Tribune Staff Reporter

fjohnson@tribunemedia.net

A MAN who was convicted of trying to murder his ex-girlfriend has been unsuccessful in appealing his 30-year prison sentence.

In March 2018, a jury acquitted Gary Thurston of the murder of Sekeno Collie and attempted murder of Conceta Lawrence.

However, he was convicted of the attempted murder of Stephanie Kemp and was subsequently sentenced to 30 years in December 2019.

According to court documents, Thurston and Ms Kemp were in a relationship which she ended around April 2, 2016. Days later, Thurston was said to have visited Ms Kemp’s home where he shot her, Mr Collie and Ms Lawrence—Ms Kemp’s school mate and mother, respectively.

After he was convicted and sentenced, Thurston failed to file an appeal within the 21-day statutory deadline for appeals stipulated in the Court of Appeal Act.

When he did file an application for an extension of time one year and two months later, he sought to appeal his 30-year sentence for attempted murder on the ground the punishment was “harsh and unduly severe”.

Yesterday, Justices Sir Michael Barnett, Maureen Crane-Scott and Milton Evans dismissed Thurston’s extension of time application and affirmed his 30-year sentence and conviction for attempted murder after concluding his appeal had “no prospects of success”.
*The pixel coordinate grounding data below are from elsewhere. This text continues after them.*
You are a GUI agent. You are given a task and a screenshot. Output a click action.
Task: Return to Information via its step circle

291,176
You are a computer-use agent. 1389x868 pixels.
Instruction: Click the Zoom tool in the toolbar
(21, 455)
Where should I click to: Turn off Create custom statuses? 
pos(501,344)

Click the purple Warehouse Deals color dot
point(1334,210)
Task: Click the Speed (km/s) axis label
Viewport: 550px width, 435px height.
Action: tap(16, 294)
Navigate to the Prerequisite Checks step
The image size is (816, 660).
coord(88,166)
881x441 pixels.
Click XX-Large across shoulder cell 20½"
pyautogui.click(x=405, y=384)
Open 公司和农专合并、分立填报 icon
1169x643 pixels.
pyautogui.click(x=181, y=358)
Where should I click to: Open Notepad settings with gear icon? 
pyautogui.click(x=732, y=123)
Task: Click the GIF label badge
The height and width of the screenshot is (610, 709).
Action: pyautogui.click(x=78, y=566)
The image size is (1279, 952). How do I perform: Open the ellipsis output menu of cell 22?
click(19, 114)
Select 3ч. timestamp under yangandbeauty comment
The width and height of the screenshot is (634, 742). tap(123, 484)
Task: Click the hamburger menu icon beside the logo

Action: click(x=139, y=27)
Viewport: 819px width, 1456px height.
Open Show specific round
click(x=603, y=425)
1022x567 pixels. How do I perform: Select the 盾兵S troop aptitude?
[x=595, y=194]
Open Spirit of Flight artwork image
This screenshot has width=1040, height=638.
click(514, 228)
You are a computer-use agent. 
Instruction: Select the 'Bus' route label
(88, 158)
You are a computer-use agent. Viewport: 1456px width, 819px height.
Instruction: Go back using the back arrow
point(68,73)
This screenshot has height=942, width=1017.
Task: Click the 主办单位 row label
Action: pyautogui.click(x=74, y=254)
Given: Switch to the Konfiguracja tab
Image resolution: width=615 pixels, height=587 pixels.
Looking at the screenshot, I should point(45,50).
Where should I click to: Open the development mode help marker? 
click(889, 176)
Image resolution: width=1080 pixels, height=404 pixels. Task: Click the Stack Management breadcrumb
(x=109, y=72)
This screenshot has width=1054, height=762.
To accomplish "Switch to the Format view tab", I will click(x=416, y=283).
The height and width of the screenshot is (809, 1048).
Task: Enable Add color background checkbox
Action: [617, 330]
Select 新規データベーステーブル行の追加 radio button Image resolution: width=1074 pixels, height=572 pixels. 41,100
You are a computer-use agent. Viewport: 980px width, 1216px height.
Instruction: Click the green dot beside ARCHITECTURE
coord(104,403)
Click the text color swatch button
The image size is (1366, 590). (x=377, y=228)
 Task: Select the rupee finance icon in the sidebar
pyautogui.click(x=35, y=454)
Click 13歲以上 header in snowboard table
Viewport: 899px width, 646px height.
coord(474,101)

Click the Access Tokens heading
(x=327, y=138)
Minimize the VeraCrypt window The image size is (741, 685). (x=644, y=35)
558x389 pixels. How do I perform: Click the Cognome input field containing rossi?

“The factors to be considered on an extension of time application are well known: the length of and reasons for the delay, the prospects of success and the prejudice, if any, to the intended respondent,” Justice Crane-Scott stated.

“The intended appellant is one year and two months out of time and he blames the prison authorities for this period of delay. He submits that his proposed appeal against sentence has good prospects of success due to missteps by his counsel in the court below which resulted in the judge imposing a sentence which was unduly harsh and severe.”

She furthered: “In her sentencing remarks, the learned judge outlined the mitigating factors as well as the aggravating factors, and correctly found that the aggravating factors far outweighed the mitigating factors which she identified. It is obvious that the determinate 30-year sentence which the judge ultimately imposed falls within the range of sentences which are imposable and have been imposed for attempted murder in this jurisdiction. In summary, the court is satisfied that there is no basis on which the exercise of the learned judge’s sentencing discretion would likely be impugned on appeal. Accordingly, the court is satisfied that the intended appeal against the sentence has absolutely no prospects of success.”

The panel said after deducting the four years Thurston spent on remand, he will serve 26 years imprisonment from December 10, 2019.